Records excerpted from a collection:
▶
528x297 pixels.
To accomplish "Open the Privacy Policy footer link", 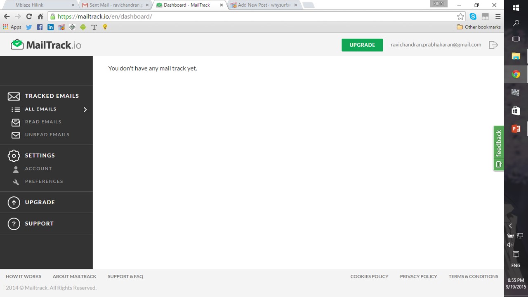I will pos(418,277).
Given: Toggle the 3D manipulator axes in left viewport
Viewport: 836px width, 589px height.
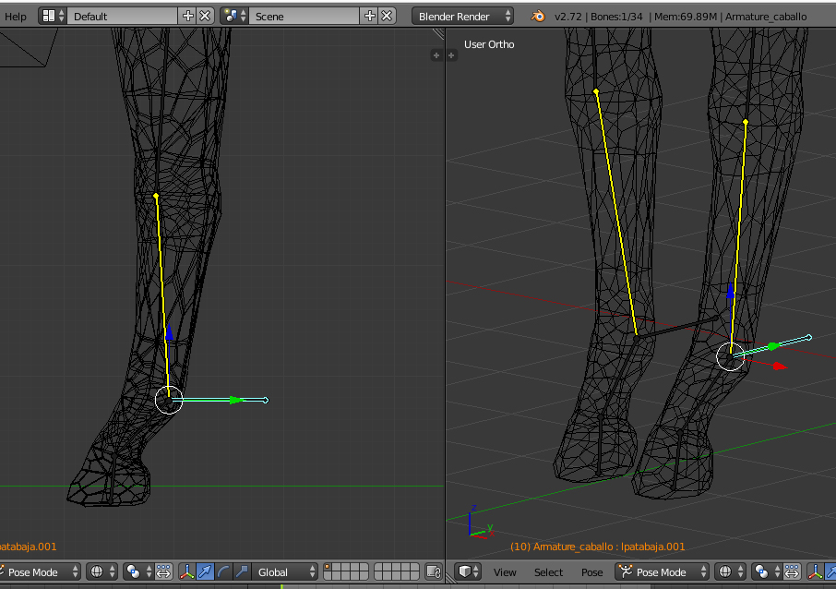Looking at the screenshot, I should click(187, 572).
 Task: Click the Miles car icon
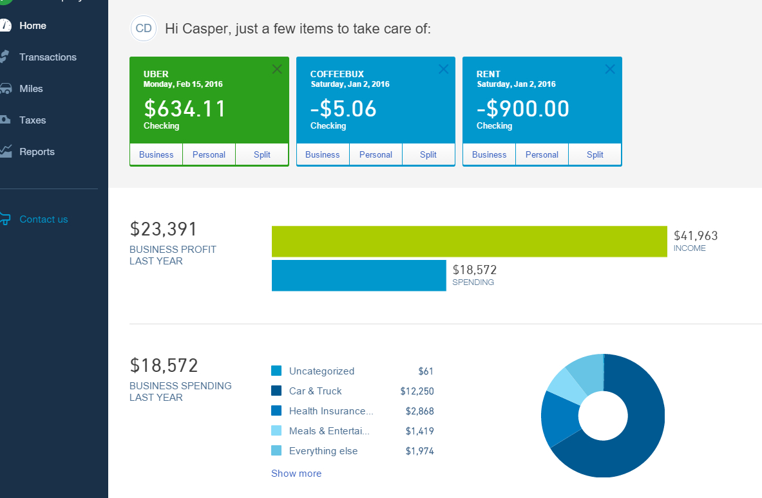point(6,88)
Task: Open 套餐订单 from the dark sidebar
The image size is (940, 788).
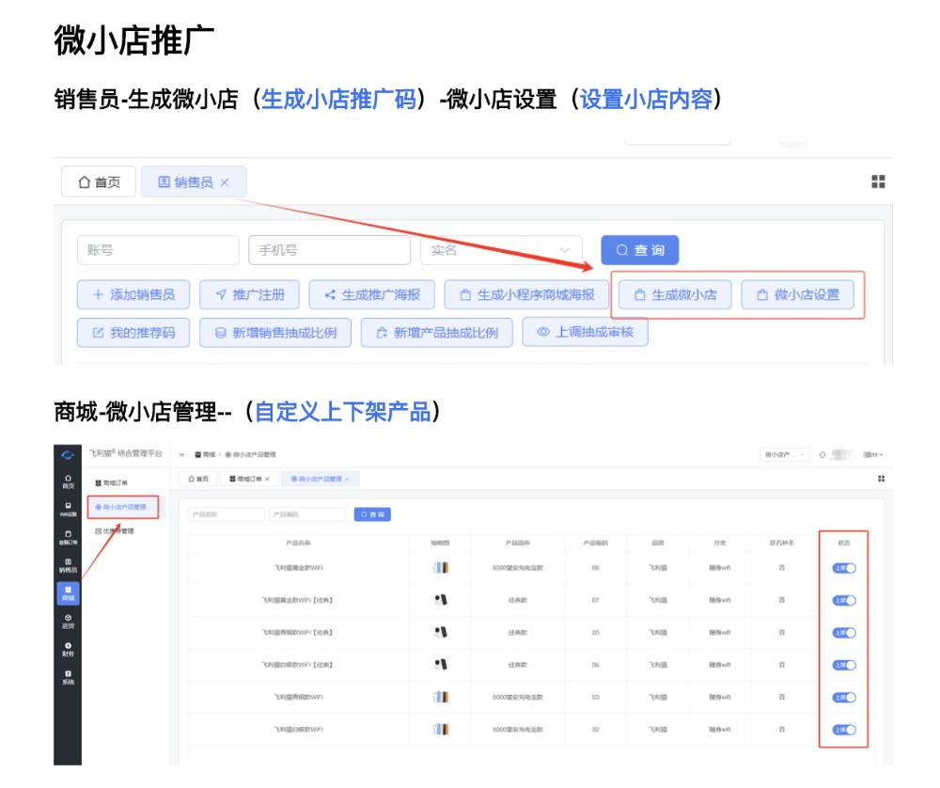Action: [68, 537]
◀
▶
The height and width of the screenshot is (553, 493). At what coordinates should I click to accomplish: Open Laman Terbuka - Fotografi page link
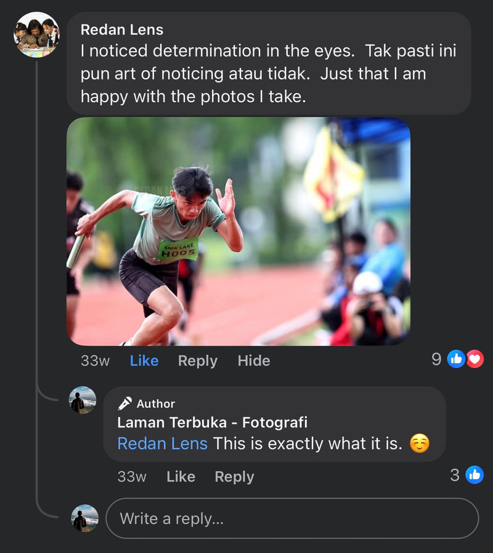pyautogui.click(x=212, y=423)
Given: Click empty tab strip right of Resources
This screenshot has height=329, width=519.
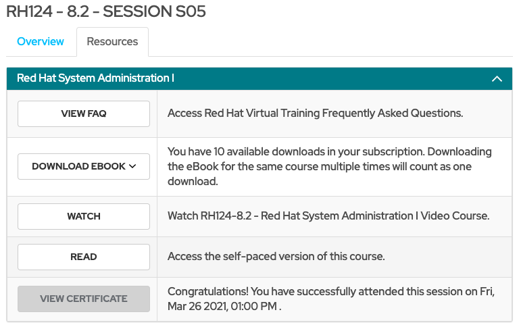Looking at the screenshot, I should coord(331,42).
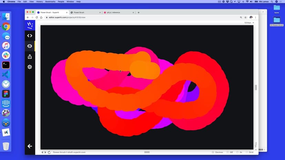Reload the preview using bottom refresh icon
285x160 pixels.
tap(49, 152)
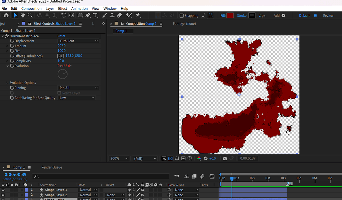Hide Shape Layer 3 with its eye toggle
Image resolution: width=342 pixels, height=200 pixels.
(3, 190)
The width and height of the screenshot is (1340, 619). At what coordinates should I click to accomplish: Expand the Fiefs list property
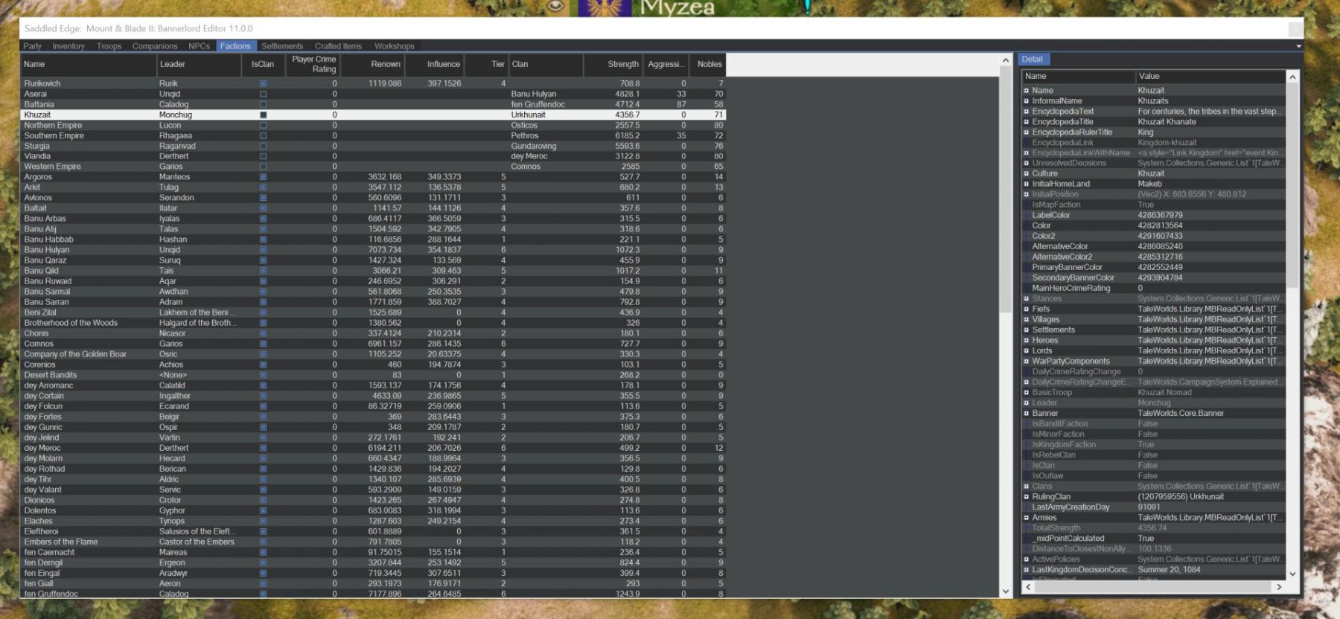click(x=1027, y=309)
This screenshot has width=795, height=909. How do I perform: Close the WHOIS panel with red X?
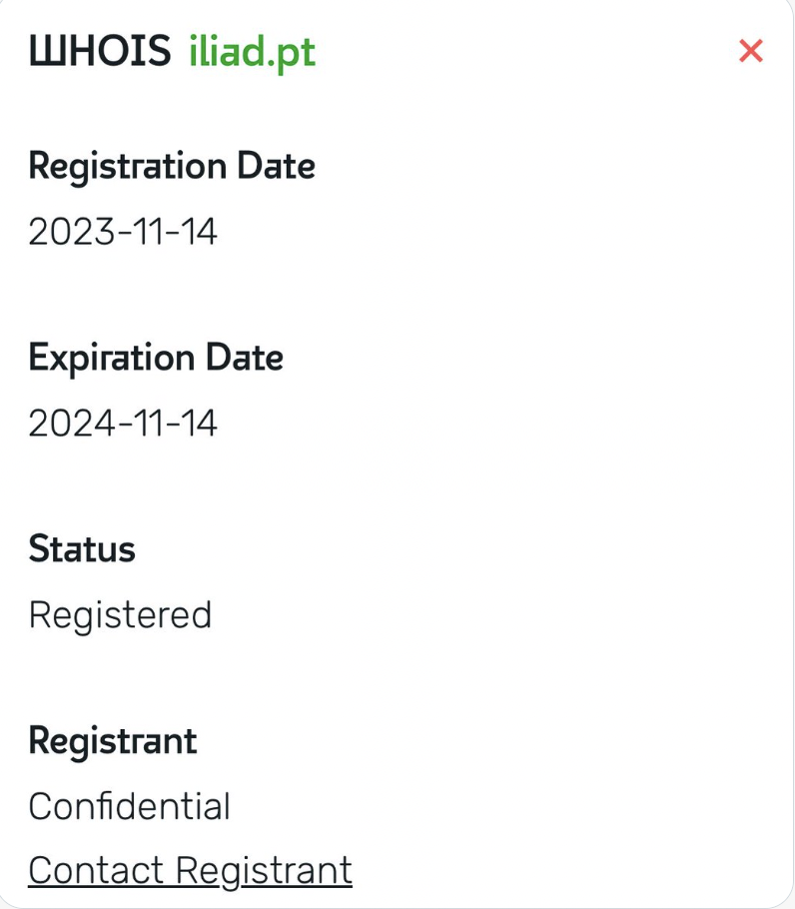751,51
◀
Please copy out each line of the entries above that contains the word "what". Case counts.

The height and width of the screenshot is (553, 493). At what coordinates should I click to accomplish: Open Laman Terbuka - Fotografi page link
The width and height of the screenshot is (1340, 619). At what coordinates should I click to accomplish: Expand the Fiefs list property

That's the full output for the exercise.